My best intentions to get another 20,000 miles out of our 2011 X5 ran aground when a 2018 came off lease at my local BMW dealership. I’m habituated to checking for new arrivals “just to keep informed,” and initially this 35d was just one more 2018 to be catalogued. I’ve realized lately that my cataloguing process includes a lot of exclusionary steps, steps I take in trying to find reasons not to want the car. Wrong exterior color? Nix. Wrong number of cylinders in the engine? No. Wrong Carfax/service history? Nope. No heated steering wheel? Oh, hell, no.
But this candidate passed all those checks, so I brought forth the enhanced list of packages and options either desirable or undesirable, and ran the plan again. After that second pass, I started to think about going to see the car.
It wasn’t just that it had a nice score on my tests; it was also that time marches on. The three-year period of a standard BMW lease obviously tracks the production run of the cars, and the 2018 lease-return run was about halfway done in February 2021. I’d also become conscious of some late F15 production-component shortages that curtailed availability of fancy options, particularly for cars built after March 2018; if I waited much later to snag a CPO 2018, holding out for the perfect build, chances are I’d have to do without some feature that I wanted.
Timing is everything: “This unit is the ultimate expression of this generation of the model” is a rewarding fact, but the risk is that new buyers three years ago were more interested in the next-generation X5s, so not buying 2018s. When things aren’t selling, the coda of the previous model comes quickly.

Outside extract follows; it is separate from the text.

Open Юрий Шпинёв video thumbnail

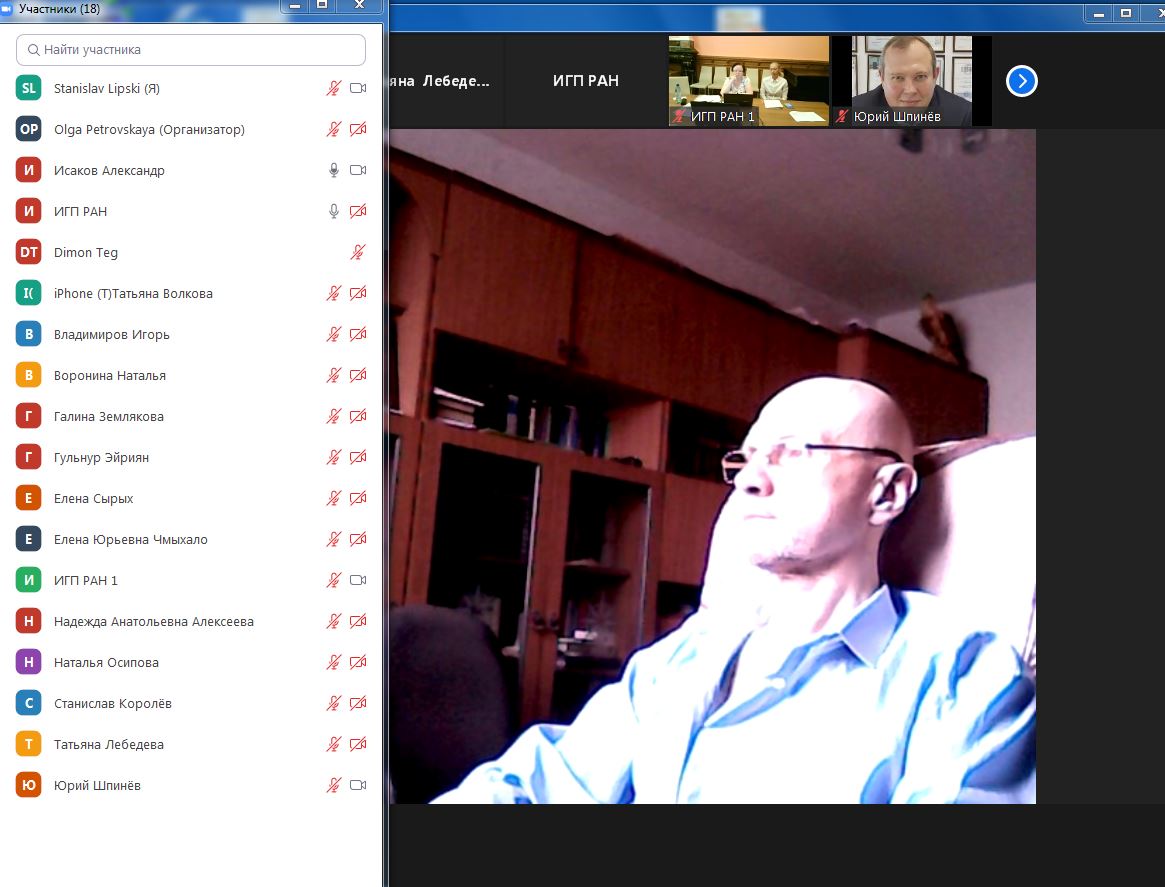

This recent arrival started to seem like the best build that was likely to be found–even if it was white. Such is the lot of us last-edition hunters.
On the other half of my best intentions, our older X5 was getting to be like the kid in class who misbehaves in order to get attention. In a classroom as crowded as my garage, the other kids probably need the repair-and-maintenance attention that the Gray Whale wanted to monopolize.
So we booked a visit at the dealership and went down to poke at the newer X5.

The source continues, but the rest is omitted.